Engineer II, Technology Transfer (Manufacturing Sciences & Technology)

Employer
CSL Behring
Location
Holly Springs, North Carolina
Posted
Jul 10, 2021
Ref
R-134905
Required Education
Bachelors Degree
Position Type
Full time

With operations in 35+ nations and ~27,000 employees worldwide, CSL is driven to develop and deliver a broad range of lifesaving therapies to treat disorders such as hemophilia and primary immune deficiencies, and vaccines to prevent influenza. Our therapies are also used in cardiac surgery, organ transplantation and burn treatment.

CSL is the parent company of CSL Behring and Seqirus. CSL Behring is a global leader in the protein biotherapeutics industry, focused on bringing to market biotherapies used to treat serious and often rare conditions. CSL Behring operates CSL Plasma, one of the world's largest collectors of human plasma, which is used to create CSL’s therapies. Seqirus is one of the largest influenza vaccine companies in the world and is a transcontinental partner in pandemic preparedness and a major contributor to the prevention and control of influenza globally.

We invite you to take a look at the many career possibilities available around the globe and consider building your promising future at CSL by becoming a member of our team!

Job Description

Job Summary:The incumbent will be a member of the Global Manufacturing Sciences & Technology Tech Transfer team located at Holly Springs Influenza Vaccine manufacturing facility, dedicated to supporting the transfer and qualification of drug substance and drug product vaccine manufacturing processes.  These processes include, but are not limited to, self-amplifying mRNA (SAM) GMP clinical vaccine process designs through Commercial approval.  The MS&T TT function provides ownership, oversight and strategic technical direction to manufacturing organizations to achieve supply targets and maximize capacity. This position has responsibilities that include providing technical expertise related to the process, equipment, and business systems that drive strategic implementation and qualification of new processes within the TD, Drug Substance and Fill Finish sub-units. Provide front line support of production and process-specific issues from process scoping through routine production of GMP material.  This position will also be responsible for working with the TD and the Holly Springs Manufacturing areas to lead Tech Transfer(s), ensuring the processes are aligned and right the first time.

Major Responsibilities:
  • Provide leadership to the product transfer team as the primary point of contact for technical and operational equipment/process issues.  Define, scope, execute and when needed troubleshoot and investigate equipment/product problems in the manufacturing facility while coordinating with appropriate teams to resolve issues and prevent reoccurrence.  Provide technical information for process-related matters within the transfer team to maximize process understanding and enhance knowledge-based decision making.
  • Draft and provide ownership of manufacturing documentation (assessments, procedures, batch records, training materials, specifications, etc.).  This function involves creating, revising, and withdrawing documentation, including ownership of related compliance actions.
  • Establish and maintain knowledge on the relationship between the process, the equipment, and the automation in the facility specifically related to the new process being transferred.  Ensure that equipment works to its specification and capacity.  Coordinate with local area SMEs to ensure historical knowledge and equipment understanding is applied to the process being transferred.
  • Provide leadership and ownership of all assigned actions/deliverables within assigned projects.  When needed, lead team meetings, track metrics and project statuses, escalate urgent matters, and ensure the cross-functional team is fully engaged.  Provide input during action review sessions and provide recommendations for improvement projects based on key performance indicators and observed trends.
  • Assist with investigations related to product and process including complaints, out of expectation, out of specification, etc.
  • Complete source documents and regulatory sections for new and updated filings, as well as, provide SME responses to market authority questions through approval of tech transfer.

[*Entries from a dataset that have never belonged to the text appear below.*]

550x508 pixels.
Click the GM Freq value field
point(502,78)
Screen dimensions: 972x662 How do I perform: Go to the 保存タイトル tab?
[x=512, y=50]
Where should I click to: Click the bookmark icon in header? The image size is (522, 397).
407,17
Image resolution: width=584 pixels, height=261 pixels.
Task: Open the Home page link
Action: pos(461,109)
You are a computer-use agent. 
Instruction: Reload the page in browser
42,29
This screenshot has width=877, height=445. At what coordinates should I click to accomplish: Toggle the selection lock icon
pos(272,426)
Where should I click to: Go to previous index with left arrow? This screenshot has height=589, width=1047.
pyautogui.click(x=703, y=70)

Periodic responsibilities:

  • Ensure protocols are executed as intended by providing Associate training and on the floor start to finish execution support of protocols
  • Support execution of process validations and PPQ execution
  • Liaising with manufacturing, shop floor QA, and maintenance to ensure accurate process execution and resolution when needed

Minimum Requirements:
  • Bachelor’s degree required.  Degree in an engineering or science discipline such as biochemistry or molecular biology preferred.
  • Minimum 3+ years related industry experience required; 5+ years experience preferred including 3+ years’ experience in pharmaceutical/biotech operations in a technical role.
  • Direct experience with regulated environments (i.e. cGMP, OSHA, EPA) and working in clean room environments preferred.
  • Background/experience in biochemistry or molecular biology preferred and experience with SAM technology is highly desirable.
  • Background/experience with drug substance or drug product process tech transfers is preferred.